— START —

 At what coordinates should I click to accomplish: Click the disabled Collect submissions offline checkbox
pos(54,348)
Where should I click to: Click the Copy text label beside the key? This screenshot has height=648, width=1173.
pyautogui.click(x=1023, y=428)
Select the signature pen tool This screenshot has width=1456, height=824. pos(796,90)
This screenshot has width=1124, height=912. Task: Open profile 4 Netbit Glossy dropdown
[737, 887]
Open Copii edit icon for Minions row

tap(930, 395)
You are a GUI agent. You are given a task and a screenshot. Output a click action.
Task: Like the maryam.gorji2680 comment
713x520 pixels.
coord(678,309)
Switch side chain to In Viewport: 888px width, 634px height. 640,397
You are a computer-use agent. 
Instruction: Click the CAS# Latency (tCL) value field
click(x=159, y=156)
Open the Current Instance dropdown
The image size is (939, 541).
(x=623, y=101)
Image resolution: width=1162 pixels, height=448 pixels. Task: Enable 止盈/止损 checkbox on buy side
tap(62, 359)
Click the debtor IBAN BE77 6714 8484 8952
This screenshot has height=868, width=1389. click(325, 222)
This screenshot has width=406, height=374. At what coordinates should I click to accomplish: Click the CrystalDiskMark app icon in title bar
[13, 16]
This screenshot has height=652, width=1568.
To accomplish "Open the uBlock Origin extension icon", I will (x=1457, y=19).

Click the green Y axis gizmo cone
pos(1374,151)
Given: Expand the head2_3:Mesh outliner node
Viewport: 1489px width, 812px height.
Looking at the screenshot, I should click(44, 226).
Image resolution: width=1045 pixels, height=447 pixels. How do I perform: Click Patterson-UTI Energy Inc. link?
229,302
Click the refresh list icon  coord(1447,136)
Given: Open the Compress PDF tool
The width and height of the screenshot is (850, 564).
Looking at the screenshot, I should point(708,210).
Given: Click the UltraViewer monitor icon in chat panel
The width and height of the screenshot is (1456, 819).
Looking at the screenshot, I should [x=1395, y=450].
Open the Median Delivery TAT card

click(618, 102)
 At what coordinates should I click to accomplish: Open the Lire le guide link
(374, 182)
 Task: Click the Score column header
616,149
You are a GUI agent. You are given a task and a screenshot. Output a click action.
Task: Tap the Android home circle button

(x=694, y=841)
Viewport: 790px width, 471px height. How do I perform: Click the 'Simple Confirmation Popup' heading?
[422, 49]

— END —

[What to do]
Copy out every one of the rows above word for word, with nothing changed.

[Finished exercise]
 At what coordinates should I click to accomplish: Click the disabled Collect submissions offline checkbox
pos(54,348)
Where should I click to: Click the Copy text label beside the key? This screenshot has height=648, width=1173.
pyautogui.click(x=1023, y=428)
Select the signature pen tool This screenshot has width=1456, height=824. pos(796,90)
This screenshot has width=1124, height=912. Task: Open profile 4 Netbit Glossy dropdown
[737, 887]
Open Copii edit icon for Minions row

tap(930, 395)
You are a GUI agent. You are given a task and a screenshot. Output a click action.
Task: Like the maryam.gorji2680 comment
713x520 pixels.
coord(678,309)
Switch side chain to In Viewport: 888px width, 634px height. 640,397
You are a computer-use agent. 
Instruction: Click the CAS# Latency (tCL) value field
click(x=159, y=156)
Open the Current Instance dropdown
The image size is (939, 541).
(x=623, y=101)
Image resolution: width=1162 pixels, height=448 pixels. Task: Enable 止盈/止损 checkbox on buy side
tap(62, 359)
Click the debtor IBAN BE77 6714 8484 8952
This screenshot has height=868, width=1389. click(325, 222)
This screenshot has width=406, height=374. At what coordinates should I click to accomplish: Click the CrystalDiskMark app icon in title bar
[13, 16]
This screenshot has height=652, width=1568.
To accomplish "Open the uBlock Origin extension icon", I will (x=1457, y=19).

Click the green Y axis gizmo cone
pos(1374,151)
Given: Expand the head2_3:Mesh outliner node
Viewport: 1489px width, 812px height.
Looking at the screenshot, I should click(44, 226).
Image resolution: width=1045 pixels, height=447 pixels. How do I perform: Click Patterson-UTI Energy Inc. link?
229,302
Click the refresh list icon  coord(1447,136)
Given: Open the Compress PDF tool
The width and height of the screenshot is (850, 564).
Looking at the screenshot, I should point(708,210).
Given: Click the UltraViewer monitor icon in chat panel
The width and height of the screenshot is (1456, 819).
Looking at the screenshot, I should [x=1395, y=450].
Open the Median Delivery TAT card

click(618, 102)
 At what coordinates should I click to accomplish: Open the Lire le guide link
(374, 182)
 Task: Click the Score column header
616,149
You are a GUI agent. You are given a task and a screenshot. Output a click action.
Task: Tap the Android home circle button

(x=694, y=841)
Viewport: 790px width, 471px height. How do I perform: Click the 'Simple Confirmation Popup' heading?
[422, 49]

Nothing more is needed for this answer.